毎週ソウル都心で「尹錫悦(ユン・ソクヨル)大統領退陣」集会を開いている「ろうそく勝利転換行動」(ろうそく行動)の会員名簿を、韓国警察が強制捜査で確保した事実が明らかになった。2年前に告発された事件を今年に入って第一線の警察署からソウル警察庁に移管し、最近では同団体の前会計担当者まで呼び出して聴取を行ったことで、「尹大統領退陣を求める主張にくつわをはめようとする圧迫捜査ではないか」という批判の声があがっている。
ソウル警察庁公共犯罪捜査隊が先月26日、ろうそく行動の会員管理プログラム会社に対し強制捜査を行い、6300人余りの会員名簿(氏名、連絡先、後援金額、後援者別の後援日付、入金者メモ)とろうそく行動の後援金総額、出金額情報を確保したことが20日に確認された。警察は当初、ろうそく行動の会員たちの出金口座情報も捜査の対象に含めたが、裁判所で棄却された。
警察は8日にはろうそく行動の前総務A氏を出席させ、会員加入手続きと現場募方法、納付者名簿作成の有無などを尋ねた。この事件は2022年、ソウル鍾路警察署に告発状が出されて捜査が始まったが、ろうそく行動側は告発人が誰なのかいまだ分からないという。今年、事件を引き継いだソウル警察庁は、後援内訳の全般に捜査対象を拡大したという。

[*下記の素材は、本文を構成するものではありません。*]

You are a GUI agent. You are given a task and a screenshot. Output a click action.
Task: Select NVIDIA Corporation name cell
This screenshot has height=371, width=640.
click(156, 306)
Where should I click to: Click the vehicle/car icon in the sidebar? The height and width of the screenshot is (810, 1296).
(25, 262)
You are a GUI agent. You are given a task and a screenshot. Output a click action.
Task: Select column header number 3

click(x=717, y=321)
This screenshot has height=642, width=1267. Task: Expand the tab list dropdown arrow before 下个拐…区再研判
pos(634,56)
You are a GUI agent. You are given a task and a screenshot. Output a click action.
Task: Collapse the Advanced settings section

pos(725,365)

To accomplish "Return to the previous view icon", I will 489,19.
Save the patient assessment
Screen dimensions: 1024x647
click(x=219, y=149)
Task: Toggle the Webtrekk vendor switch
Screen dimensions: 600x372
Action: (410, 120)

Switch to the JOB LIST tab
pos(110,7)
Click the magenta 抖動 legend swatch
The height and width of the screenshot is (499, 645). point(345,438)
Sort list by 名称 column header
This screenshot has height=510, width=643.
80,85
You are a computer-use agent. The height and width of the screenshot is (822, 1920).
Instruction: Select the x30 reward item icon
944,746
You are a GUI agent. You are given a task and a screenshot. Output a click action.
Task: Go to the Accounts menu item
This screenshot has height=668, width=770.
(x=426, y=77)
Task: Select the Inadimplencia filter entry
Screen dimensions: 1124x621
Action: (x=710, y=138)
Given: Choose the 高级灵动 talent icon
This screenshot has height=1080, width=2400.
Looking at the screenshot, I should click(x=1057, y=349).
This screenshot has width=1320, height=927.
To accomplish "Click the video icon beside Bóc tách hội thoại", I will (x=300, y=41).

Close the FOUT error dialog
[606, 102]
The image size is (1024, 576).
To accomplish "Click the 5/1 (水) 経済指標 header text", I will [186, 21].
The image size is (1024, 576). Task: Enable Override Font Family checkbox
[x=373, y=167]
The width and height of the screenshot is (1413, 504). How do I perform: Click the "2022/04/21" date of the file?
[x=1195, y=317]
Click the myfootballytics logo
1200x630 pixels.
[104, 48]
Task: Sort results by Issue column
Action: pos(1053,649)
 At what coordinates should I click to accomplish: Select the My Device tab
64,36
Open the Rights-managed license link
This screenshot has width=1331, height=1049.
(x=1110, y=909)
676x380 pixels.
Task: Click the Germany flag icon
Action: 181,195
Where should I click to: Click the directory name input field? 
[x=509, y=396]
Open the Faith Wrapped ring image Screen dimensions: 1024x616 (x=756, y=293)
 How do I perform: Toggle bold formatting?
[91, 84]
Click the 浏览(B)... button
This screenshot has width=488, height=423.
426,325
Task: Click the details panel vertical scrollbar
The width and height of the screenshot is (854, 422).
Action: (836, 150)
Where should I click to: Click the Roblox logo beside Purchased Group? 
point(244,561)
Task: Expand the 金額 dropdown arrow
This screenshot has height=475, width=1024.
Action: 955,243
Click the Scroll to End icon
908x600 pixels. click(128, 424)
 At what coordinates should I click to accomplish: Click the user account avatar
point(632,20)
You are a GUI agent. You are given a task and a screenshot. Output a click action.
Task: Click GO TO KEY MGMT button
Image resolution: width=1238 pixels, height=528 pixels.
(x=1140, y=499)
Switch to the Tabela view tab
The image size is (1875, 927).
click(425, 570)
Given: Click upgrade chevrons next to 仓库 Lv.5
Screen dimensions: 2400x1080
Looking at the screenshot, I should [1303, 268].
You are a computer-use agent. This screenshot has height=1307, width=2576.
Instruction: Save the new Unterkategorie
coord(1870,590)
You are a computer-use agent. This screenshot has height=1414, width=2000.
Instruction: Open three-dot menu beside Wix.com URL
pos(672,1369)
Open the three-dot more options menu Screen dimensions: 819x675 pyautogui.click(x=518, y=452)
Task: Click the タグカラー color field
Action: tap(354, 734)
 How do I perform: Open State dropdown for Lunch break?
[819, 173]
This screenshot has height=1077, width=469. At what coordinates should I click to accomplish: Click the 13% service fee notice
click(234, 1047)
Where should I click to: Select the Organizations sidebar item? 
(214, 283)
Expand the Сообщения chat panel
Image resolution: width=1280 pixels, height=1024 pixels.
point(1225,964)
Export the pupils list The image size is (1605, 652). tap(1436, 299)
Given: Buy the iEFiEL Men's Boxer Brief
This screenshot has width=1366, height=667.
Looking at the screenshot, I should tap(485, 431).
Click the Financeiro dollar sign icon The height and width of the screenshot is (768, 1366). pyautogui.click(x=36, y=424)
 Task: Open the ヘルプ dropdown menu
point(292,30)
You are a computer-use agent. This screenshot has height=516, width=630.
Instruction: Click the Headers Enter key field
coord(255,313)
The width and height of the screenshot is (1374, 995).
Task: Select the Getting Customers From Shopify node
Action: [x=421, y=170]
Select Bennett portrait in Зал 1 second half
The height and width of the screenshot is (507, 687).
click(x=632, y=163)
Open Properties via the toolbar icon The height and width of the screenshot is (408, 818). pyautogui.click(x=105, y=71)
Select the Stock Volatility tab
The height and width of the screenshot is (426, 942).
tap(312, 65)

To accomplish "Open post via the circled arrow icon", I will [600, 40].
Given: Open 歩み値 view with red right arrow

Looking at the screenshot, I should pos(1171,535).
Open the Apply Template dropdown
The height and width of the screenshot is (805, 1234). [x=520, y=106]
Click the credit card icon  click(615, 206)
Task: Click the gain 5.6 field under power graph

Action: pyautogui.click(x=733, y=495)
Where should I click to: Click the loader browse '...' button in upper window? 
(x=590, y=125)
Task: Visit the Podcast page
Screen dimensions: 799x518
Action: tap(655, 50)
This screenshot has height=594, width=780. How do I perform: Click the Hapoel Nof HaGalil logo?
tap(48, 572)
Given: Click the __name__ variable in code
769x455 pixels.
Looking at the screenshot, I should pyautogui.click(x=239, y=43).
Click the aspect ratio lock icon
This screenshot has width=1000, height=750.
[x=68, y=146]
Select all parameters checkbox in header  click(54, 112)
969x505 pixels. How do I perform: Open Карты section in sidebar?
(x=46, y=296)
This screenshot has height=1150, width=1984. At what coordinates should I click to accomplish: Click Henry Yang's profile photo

警察はろうそく行動の寄付金品法違反の疑いについて調べている。1千万ウォン(約109万円)以上を募金する場合、管轄官庁に登録が義務付けられ、1年以内の具体的な募集計画などを明らかにしなければならない(寄付金品法第4条)という規定に違反したという理由だ。最近のろうそく行動が「尹錫悦弾劾基金」として進める5億ウォン(約5400万円)目標の募金とろうそく大行進の現場・口座後援金などを不特定多数から募る「寄付金」とみなし、適法な手続きを踏んだかを確かめるということだ。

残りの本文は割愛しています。